NEW YORK (Legal Newsline) -- New York Attorney General Eric Schneiderman, in a court filing last week, defended his lawsuit against JPMorgan over its residential mortgage-backed securities.

In October, Schneiderman, in his role as co-chair of the Residential Mortgage-Backed Securities Working Group, sued JPMorgan Securities LLC -- formerly known as Bear Stearns and Co.
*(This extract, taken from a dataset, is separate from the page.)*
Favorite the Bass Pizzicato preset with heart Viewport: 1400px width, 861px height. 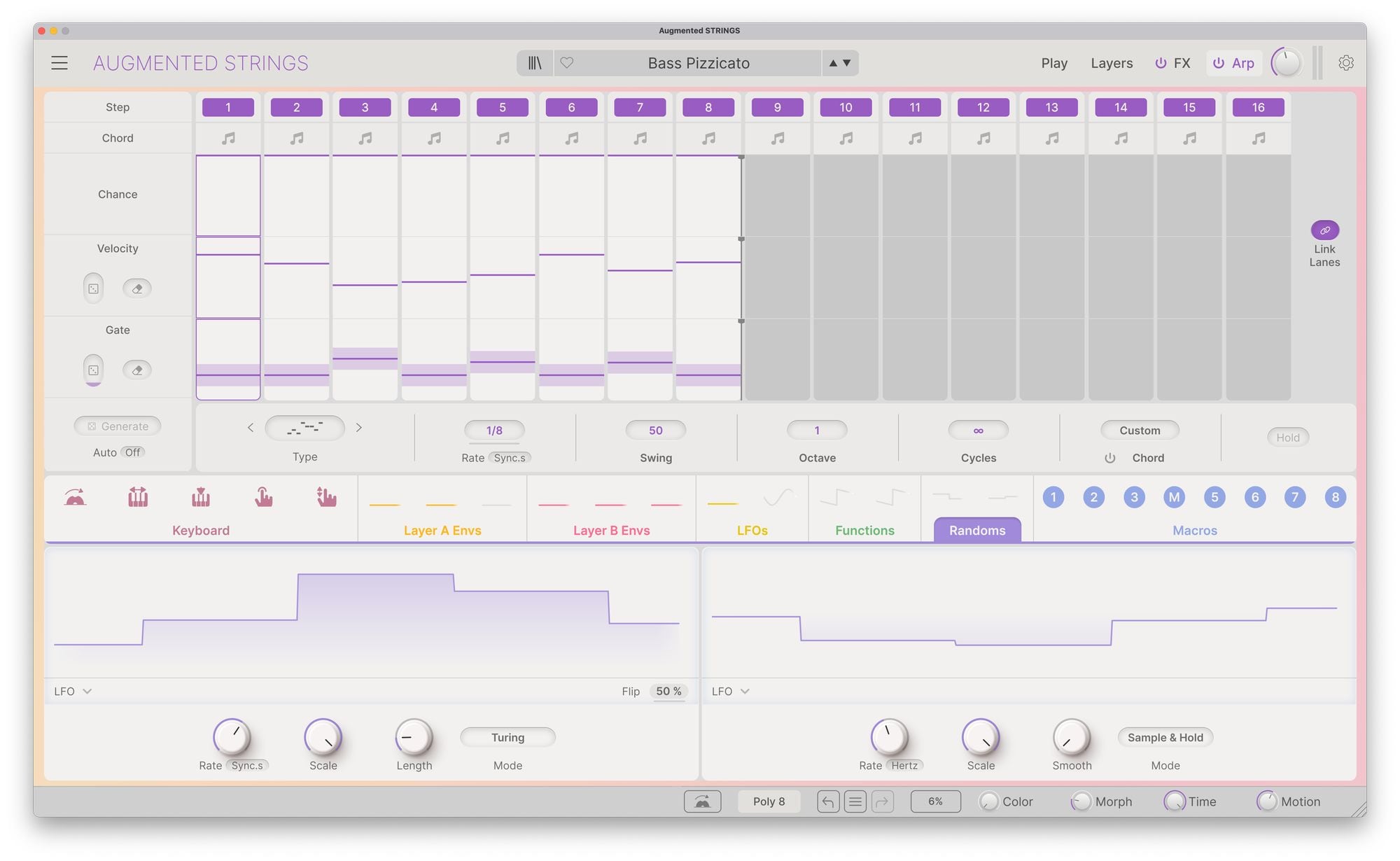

Inc. -- JPMorgan Chase Bank NA and EMC Mortgage LLC.

The lawsuit was filed in New York state Supreme Court.

According to Schneiderman's lawsuit, the defendants deceived investors as to the "care with which they evaluated the quality" of mortgage loans packaged into residential mortgage-backed securities prior to Bear Stearns and Co.'s collapse in early 2008, incurring losses that have totaled about $22.5 billion to date.
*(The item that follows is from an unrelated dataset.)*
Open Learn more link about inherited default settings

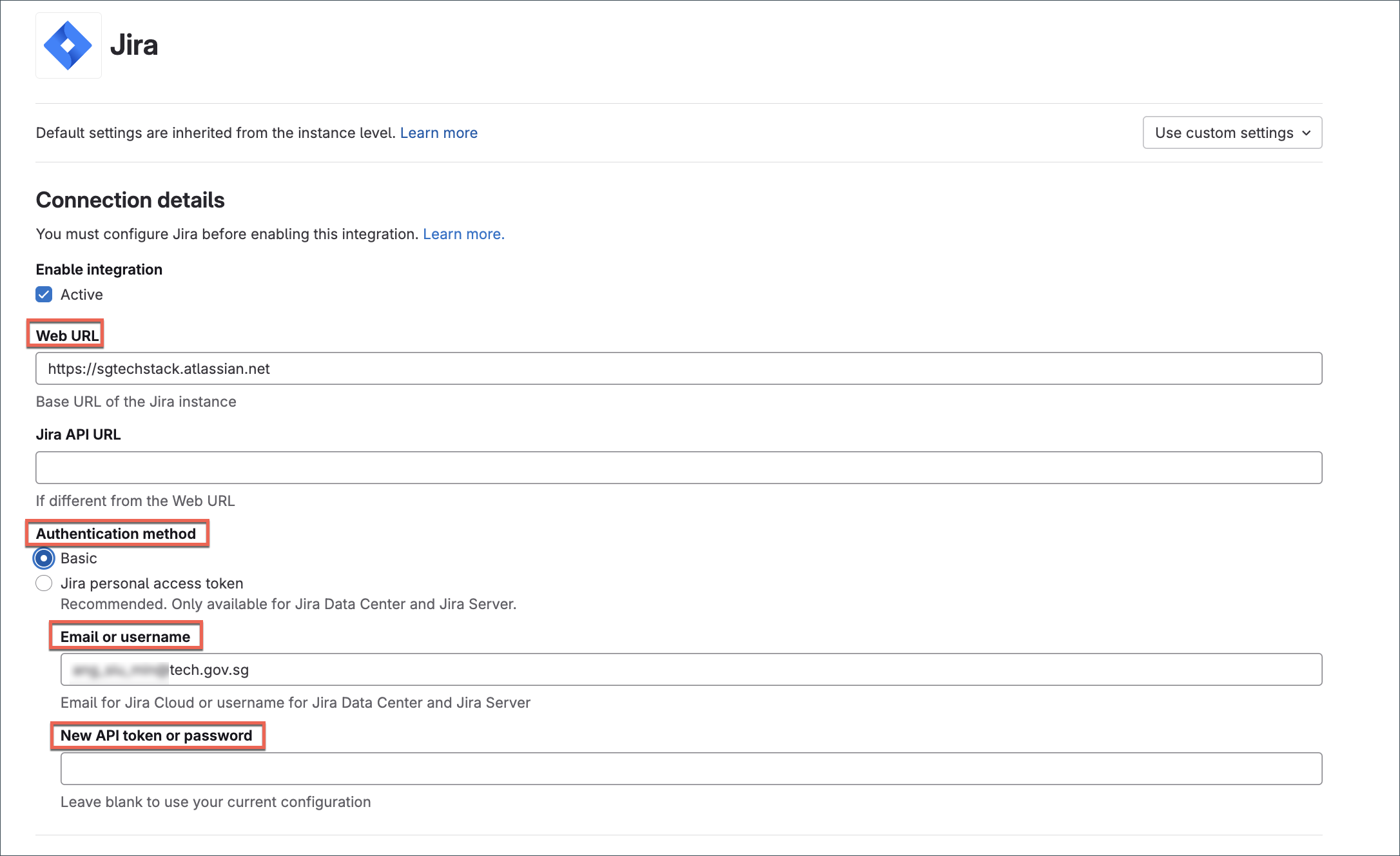point(438,133)
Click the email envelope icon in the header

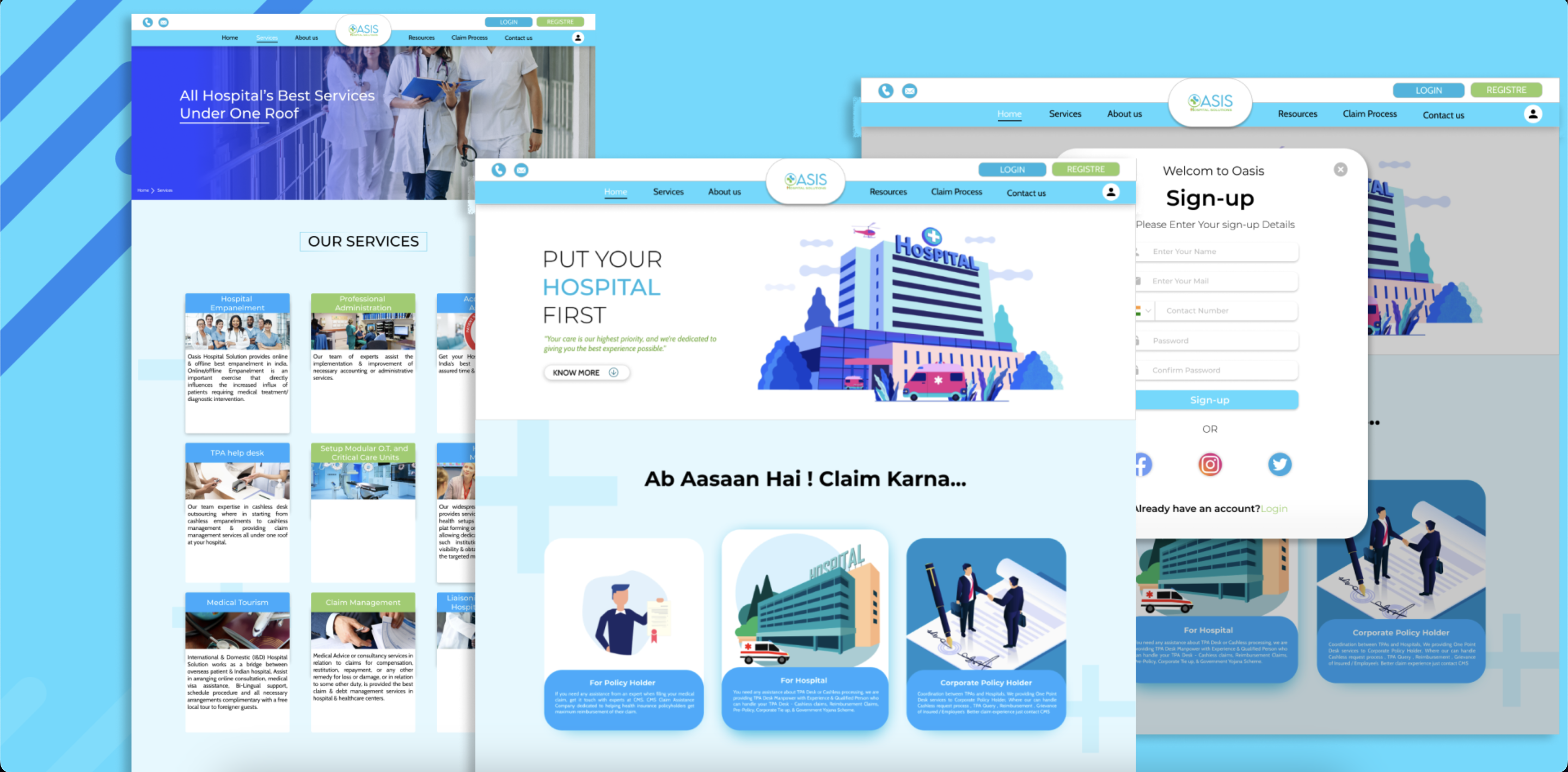tap(521, 170)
The attorney general, in a filing Friday in the New York state Supreme Court, opposed the bank's motion to dismiss.

JPMorgan argues that Schneiderman's suit was brought too late and is "defective."

However, the attorney general contends that under the state's Martin Act he has six years -- not three years -- to file investor fraud claims.
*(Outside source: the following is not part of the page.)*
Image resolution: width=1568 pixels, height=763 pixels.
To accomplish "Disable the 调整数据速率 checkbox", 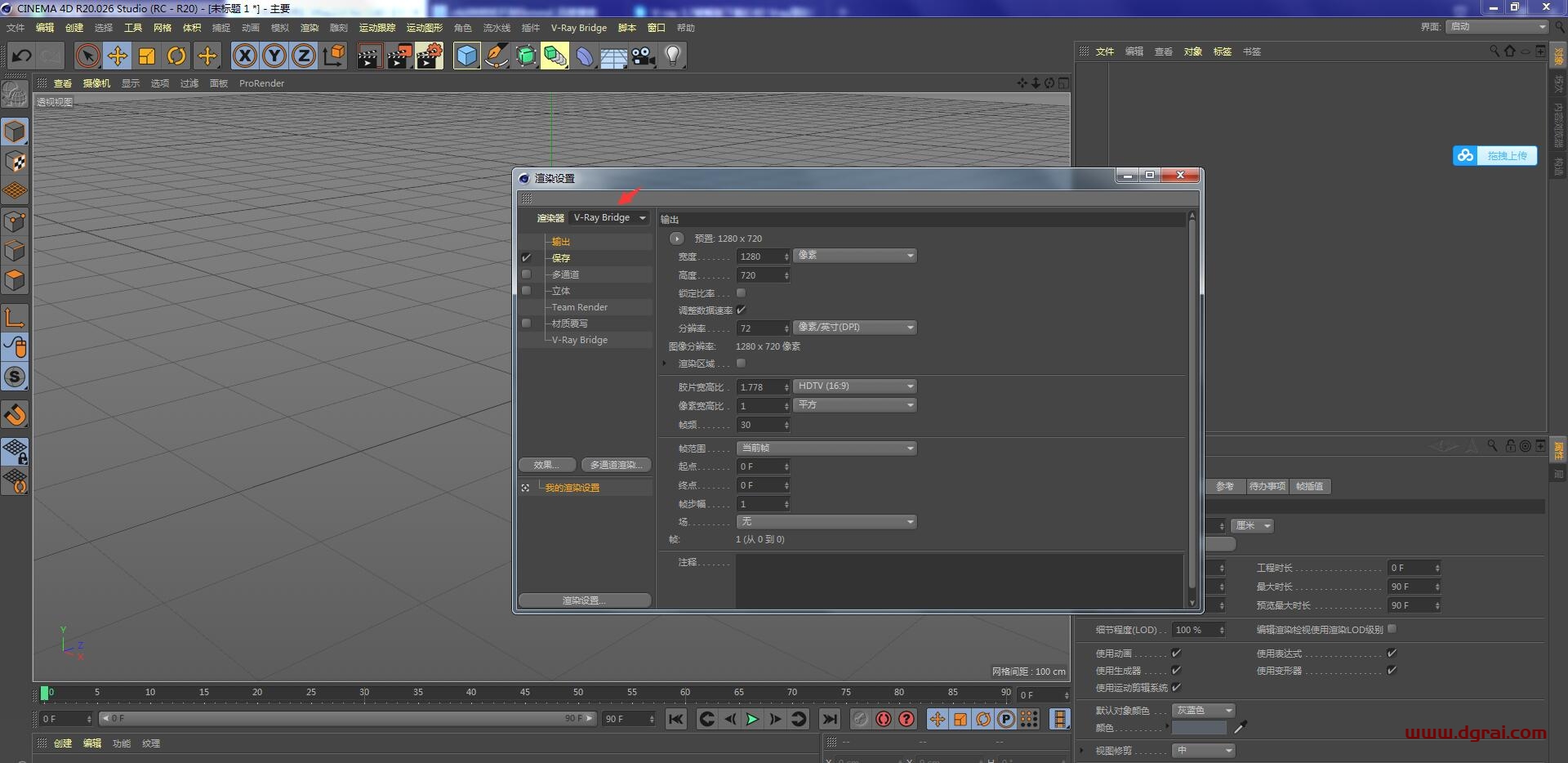I will pos(742,310).
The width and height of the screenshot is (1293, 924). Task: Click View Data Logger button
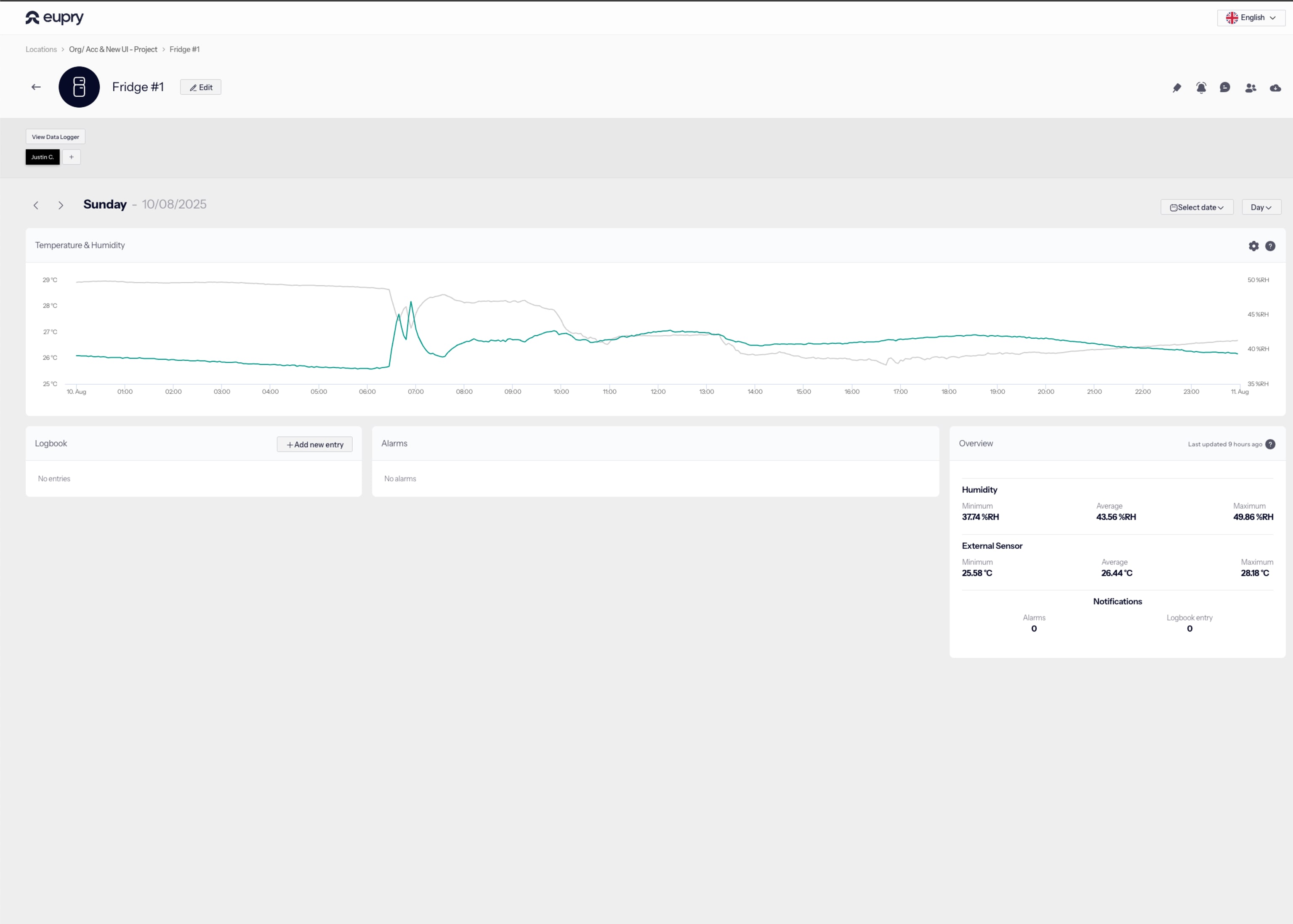55,137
He also argues that his complaint "more than adequately" put the bank on notice "of the fraudulent practices for which the attorney general seeks relief."

Schneiderman's suit against JPMorgan is the first legal action from the RMBS Working Group, which was created by President Barack Obama and operates as part of the federal government's Financial Fraud Enforcement Task Force.

The working group, formed last year, brings together federal, state and local agencies, including the U.S. Department of Housing and Urban Development, FBI, IRS, the Consumer Financial Protection Bureau, the Financial Crimes Enforcement Network and the Federal Housing Finance Agency Office of Inspector General.

The group is tasked with investigating those responsible for misconduct contributing to the financial crisis through the pooling and sale of residential mortgage-backed securities.

"This lawsuit will bring accountability for the misconduct that led to the crash of the housing market and the collapse of the American economy," Schneiderman said in October.

"Our lawsuit demonstrates that there is one set of rules for all -- no matter how big or powerful the institution may be -- and that those rules will be enforced vigorously."

The attorney general called the JPMorgan suit a "workable template" for future actions against insurers of residential mortgage-backed securities that defrauded investors and cost millions of Americans their homes.